» **TASK TO COMPLETE**
In the passage on wire gauges below, which wire sizing system is usually the standard in the United Kingdom?

---------- QUOTED PASSAGE

For jewelry applications, gauges 12–28 are most common. The size of wire is defined by one of two measuring systems. The American wire gauge (AWG) and the Standard wire gauge (SWG) systems. AWG is usually, but not always, the standard for defining the sizes of wire used in the United States, and SWG is usually, but not always, the standard wire sizing system used in the United Kingdom. With both the AWG and SWG systems, the larger the number, the smaller the gauge. For example: 2-gauge wire is large (like a pencil) and 30-gauge wire is fine, like thread. In much of the world wire diameter is often expressed in millimeters.

--------------------
---------- RECORDED DATA

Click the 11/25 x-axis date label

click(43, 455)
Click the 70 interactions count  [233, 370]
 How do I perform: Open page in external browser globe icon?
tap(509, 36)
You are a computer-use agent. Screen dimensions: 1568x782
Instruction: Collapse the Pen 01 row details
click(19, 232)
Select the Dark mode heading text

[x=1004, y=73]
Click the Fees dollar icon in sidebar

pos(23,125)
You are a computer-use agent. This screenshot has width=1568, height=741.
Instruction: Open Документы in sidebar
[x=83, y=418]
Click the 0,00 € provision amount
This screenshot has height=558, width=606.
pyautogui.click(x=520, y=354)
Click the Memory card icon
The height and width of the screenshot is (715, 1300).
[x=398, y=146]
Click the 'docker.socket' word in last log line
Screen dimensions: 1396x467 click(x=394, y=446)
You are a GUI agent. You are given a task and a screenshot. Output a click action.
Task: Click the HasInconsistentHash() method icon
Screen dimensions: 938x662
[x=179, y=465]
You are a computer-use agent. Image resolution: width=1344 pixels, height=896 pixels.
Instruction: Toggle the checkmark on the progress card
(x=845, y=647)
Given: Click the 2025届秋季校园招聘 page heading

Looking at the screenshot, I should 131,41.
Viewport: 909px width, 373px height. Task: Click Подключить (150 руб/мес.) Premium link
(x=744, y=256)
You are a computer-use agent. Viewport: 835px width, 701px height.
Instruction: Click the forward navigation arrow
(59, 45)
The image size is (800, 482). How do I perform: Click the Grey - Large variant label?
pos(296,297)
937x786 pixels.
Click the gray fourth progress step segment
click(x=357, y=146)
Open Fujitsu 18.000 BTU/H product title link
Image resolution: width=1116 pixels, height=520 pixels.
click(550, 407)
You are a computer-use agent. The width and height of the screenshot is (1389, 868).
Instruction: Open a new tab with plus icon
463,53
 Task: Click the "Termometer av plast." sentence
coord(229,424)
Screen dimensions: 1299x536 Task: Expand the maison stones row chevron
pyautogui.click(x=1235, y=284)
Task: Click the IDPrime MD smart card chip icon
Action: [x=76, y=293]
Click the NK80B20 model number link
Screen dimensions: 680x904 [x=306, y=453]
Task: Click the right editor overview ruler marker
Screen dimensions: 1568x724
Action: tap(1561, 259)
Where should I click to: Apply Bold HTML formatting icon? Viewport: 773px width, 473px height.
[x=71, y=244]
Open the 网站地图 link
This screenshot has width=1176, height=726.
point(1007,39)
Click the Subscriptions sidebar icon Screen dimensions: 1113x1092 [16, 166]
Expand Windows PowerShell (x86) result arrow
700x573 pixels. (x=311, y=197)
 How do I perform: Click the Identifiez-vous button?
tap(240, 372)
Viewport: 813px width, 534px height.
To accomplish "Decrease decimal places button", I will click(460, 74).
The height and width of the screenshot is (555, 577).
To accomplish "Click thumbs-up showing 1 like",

--------------------

» **YOUR RESPONSE**
The Standard wire gauge (SWG) system.